━━ Kutipan Teks ━━

15 Anotasi Karya Astronomi Islam

28 Desember 2013
PADA penghujung tahun 2013 penulis melakukan survei karya tulis astronomi Islam yang berkembang di Indonesia. Data bersumber dari toko buku dan perpustakaan. Hasil survei menunjukkan selama tahun 2013 ditemukan 15 karya tulis yang dihasilkan oleh para pengkaji dan pemerhati studi astronomi Islam. Sebagian besar karya-karya tersebut membicarakan persoalan awal bulan kamariah dan arah kiblat. Selengkapnya perhatikan uraian berikut ini.

1. Studi Ilmu Falak Cara Mudah Belajar Ilmu Falak, buku ini ditulis oleh Ahmad Azzam dan Iman Saifullah. Buku ini terdiri empat bab, meliputi pembahasan sejarah dan peradaban ilmu falak, dasar-dasar astronomi sebagai penunjang ilmu falak, dan aplikasi ilmu falak. Dalam proses perhitungan awal waktu salat menggunakan markaz kota Jakarta, sedangkan dalam proses perhitungan arah kiblat menggunakan markaz kota Garut.

2. Penemu Ilmu Falak Pandangan Kitab Suci dan Peradaban Dunia, buku ini ditulis oleh Nur Hidayatullah al-Banjary. Buku ini berusaha menelusuri asal-usul penemu ilmu falak. Selama ini para astronom barat dan ulama falak berpandangan bahwa nabi Idris as adalah salah seorang penemu ilmu falak. Hasil penelitian penulis menunjukkan bahwa pandangan tersebut tidak didukung data dan bukti yang dapat dipertanggungjawabkan. Menurutnya pula nabi Idris bukanlah penemu ilmu falak tetapi merupakan salah seorang tokoh penemu ilmu Astrologi. Pendapat ini dirujuk dari kitab “Sabaik adz-Dzahab fi Ma’rifati Qabail al-‘Arab” karya as-Suwaidi.

3. Awal Berbeda, Akhir Bersama ditulis oleh M. Zaid Wahyudi dan dimuat dalam harian KOMPAS. Menurutnya perbedaan dalam mengawali Ramadan tidak akan menimbulkan gesekan seperti mengakhiri Ramadan. Namun hal itu tidak dapat dijadikan alasan untuk menunda penyatuan awal bulan hijriah segera. Setidaknya potensi beda masih akan terjadi dalam penentuan Ramadan dan Idul Adha tahun 2014.

━━━

Petunjuk Pengerjaan:
**a)** Gantilah "survei" dengan "pendataan" di seluruh bagian kutipan tentang karya astronomi Islam, mulai dari "28 Desember 2013" sampai ke "markaz kota Garut.", lalu tuliskan bagian tersebut.
**b)** Salin baris data mulai dari baris yang memuat "Image resolution: width=1104" sampai ke baris yang memuat "center [930, 764].", termasuk kedua baris itu. Jangan sertakan gambarnya dalam jawaban.

━━ Data Baris ━━

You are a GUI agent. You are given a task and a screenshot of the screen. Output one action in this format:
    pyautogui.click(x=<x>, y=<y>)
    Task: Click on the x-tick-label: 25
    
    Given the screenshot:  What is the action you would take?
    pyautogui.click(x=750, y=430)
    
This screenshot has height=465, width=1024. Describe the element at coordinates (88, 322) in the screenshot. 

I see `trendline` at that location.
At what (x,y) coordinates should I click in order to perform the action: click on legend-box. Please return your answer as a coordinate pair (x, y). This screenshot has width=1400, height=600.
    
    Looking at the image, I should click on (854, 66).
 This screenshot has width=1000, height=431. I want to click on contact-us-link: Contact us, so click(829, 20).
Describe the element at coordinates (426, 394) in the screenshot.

━━━
━━ Data Baris ━━

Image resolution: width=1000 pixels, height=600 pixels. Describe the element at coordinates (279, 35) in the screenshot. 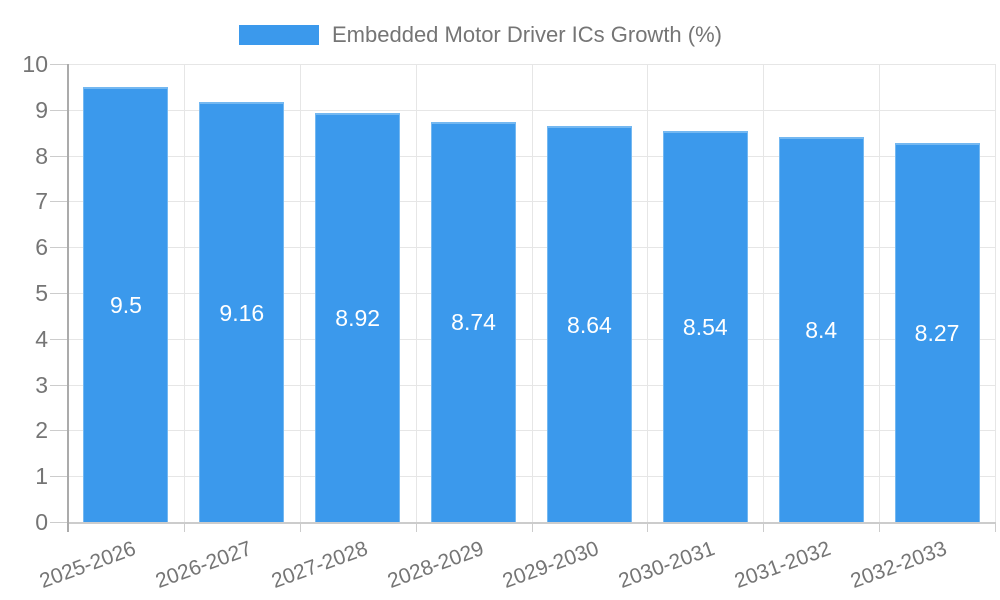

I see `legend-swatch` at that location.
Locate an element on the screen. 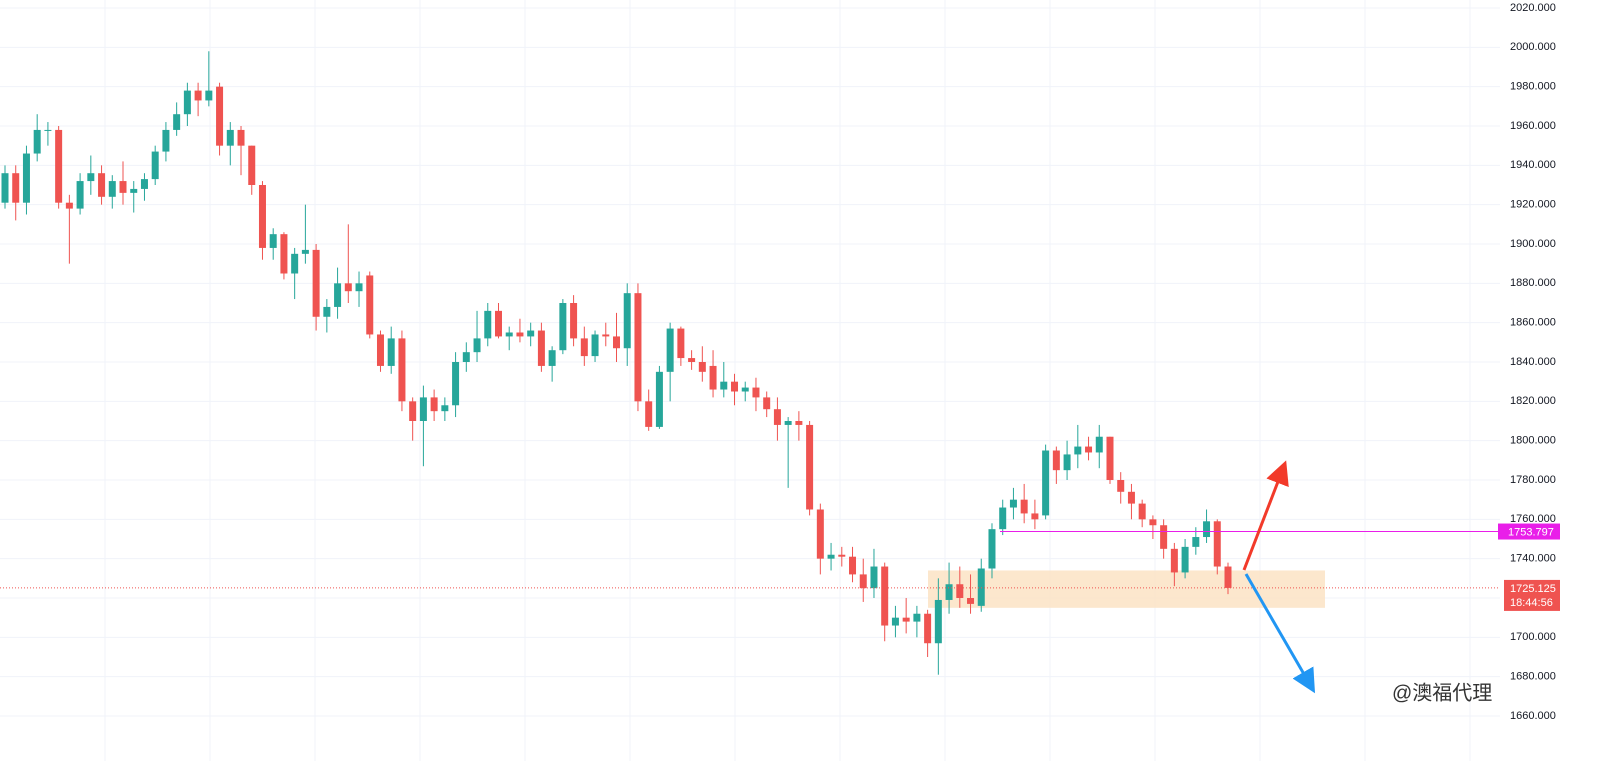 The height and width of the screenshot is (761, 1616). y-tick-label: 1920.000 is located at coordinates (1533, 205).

━━━
━━ Data Baris ━━

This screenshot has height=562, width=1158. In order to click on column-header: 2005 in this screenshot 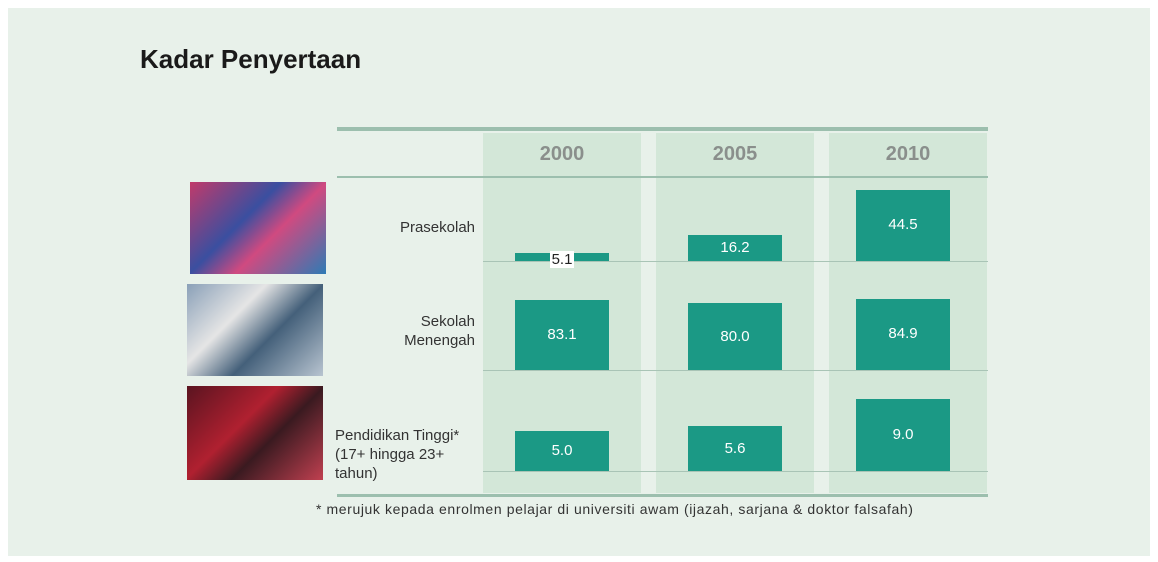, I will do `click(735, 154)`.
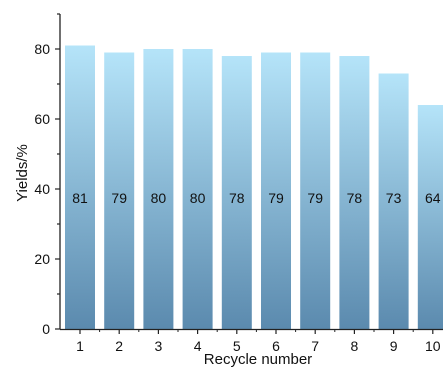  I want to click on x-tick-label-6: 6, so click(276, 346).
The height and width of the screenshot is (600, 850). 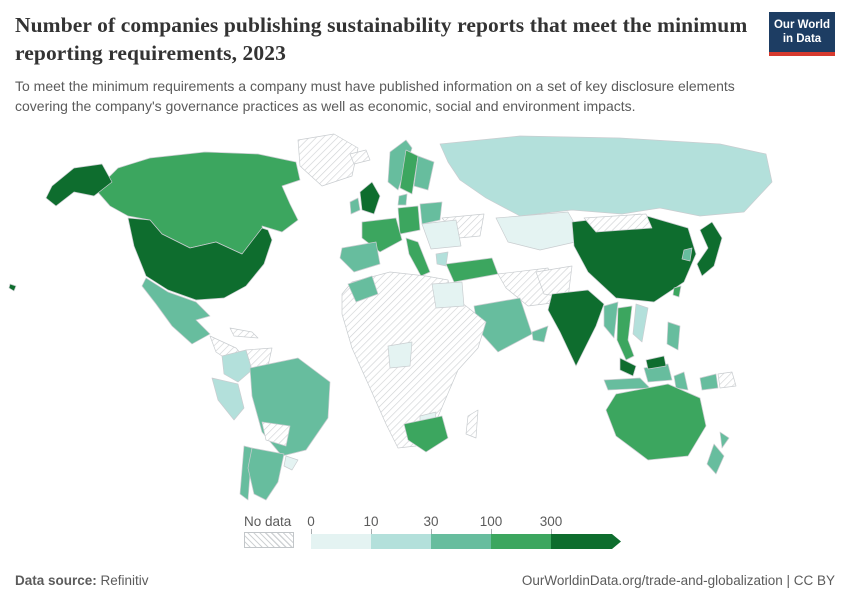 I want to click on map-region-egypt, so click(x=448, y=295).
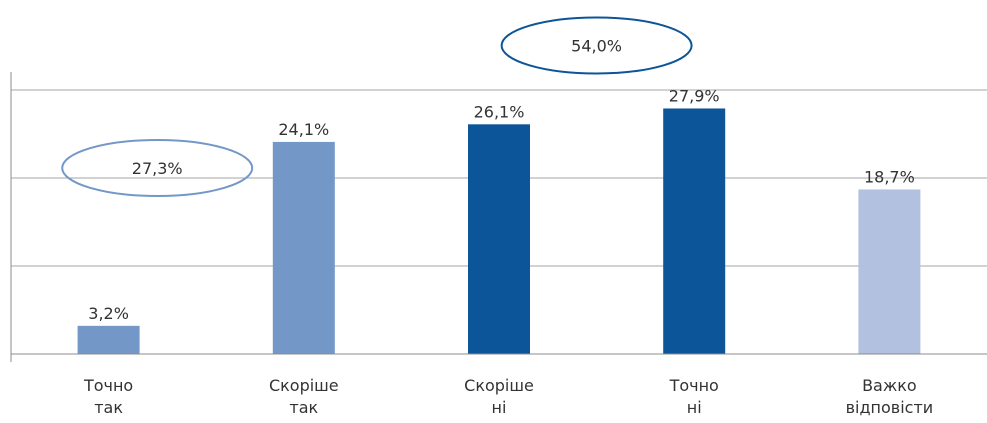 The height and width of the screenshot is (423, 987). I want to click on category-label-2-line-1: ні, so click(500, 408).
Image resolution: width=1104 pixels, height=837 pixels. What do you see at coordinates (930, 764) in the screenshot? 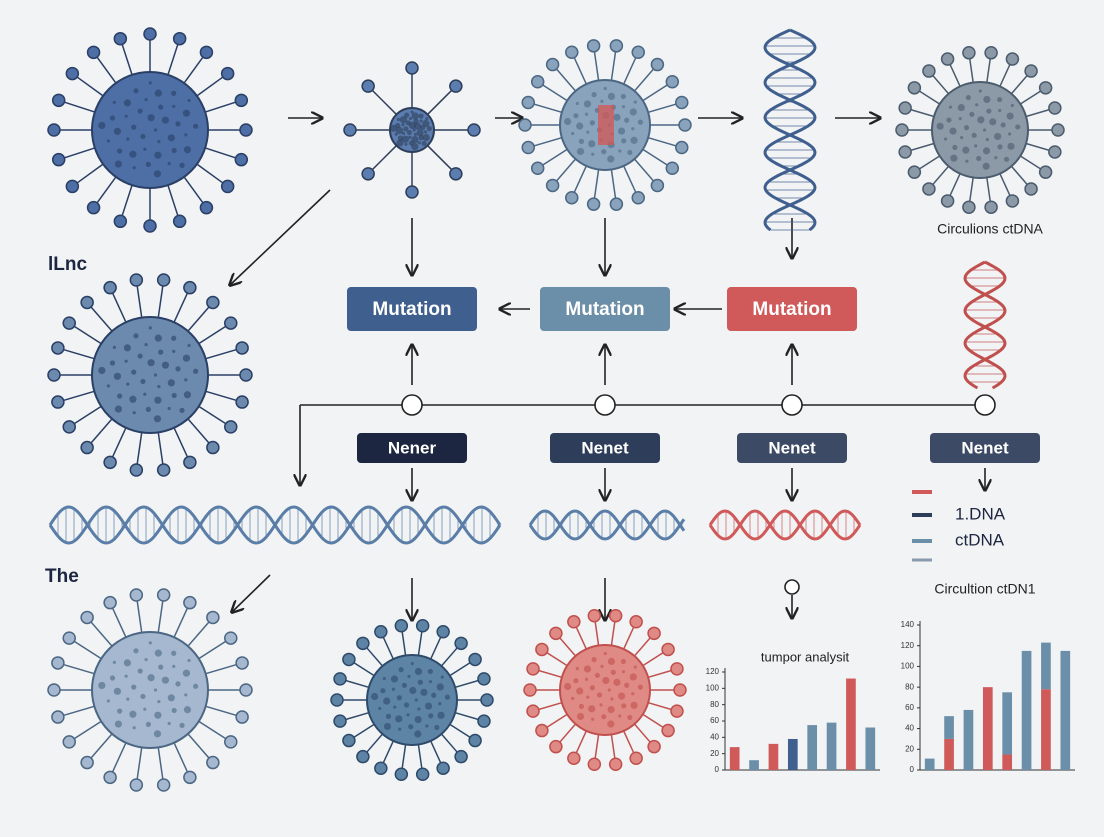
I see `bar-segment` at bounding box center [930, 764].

━━━

Daftar Jawaban:
**a)**
28 Desember 2013
PADA penghujung tahun 2013 penulis melakukan pendataan karya tulis astronomi Islam yang berkembang di Indonesia. Data bersumber dari toko buku dan perpustakaan. Hasil pendataan menunjukkan selama tahun 2013 ditemukan 15 karya tulis yang dihasilkan oleh para pengkaji dan pemerhati studi astronomi Islam. Sebagian besar karya-karya tersebut membicarakan persoalan awal bulan kamariah dan arah kiblat. Selengkapnya perhatikan uraian berikut ini.

1. Studi Ilmu Falak Cara Mudah Belajar Ilmu Falak, buku ini ditulis oleh Ahmad Azzam dan Iman Saifullah. Buku ini terdiri empat bab, meliputi pembahasan sejarah dan peradaban ilmu falak, dasar-dasar astronomi sebagai penunjang ilmu falak, dan aplikasi ilmu falak. Dalam proses perhitungan awal waktu salat menggunakan markaz kota Jakarta, sedangkan dalam proses perhitungan arah kiblat menggunakan markaz kota Garut.

**b)**
Image resolution: width=1104 pixels, height=837 pixels. What do you see at coordinates (930, 764) in the screenshot? 
I see `bar-segment` at bounding box center [930, 764].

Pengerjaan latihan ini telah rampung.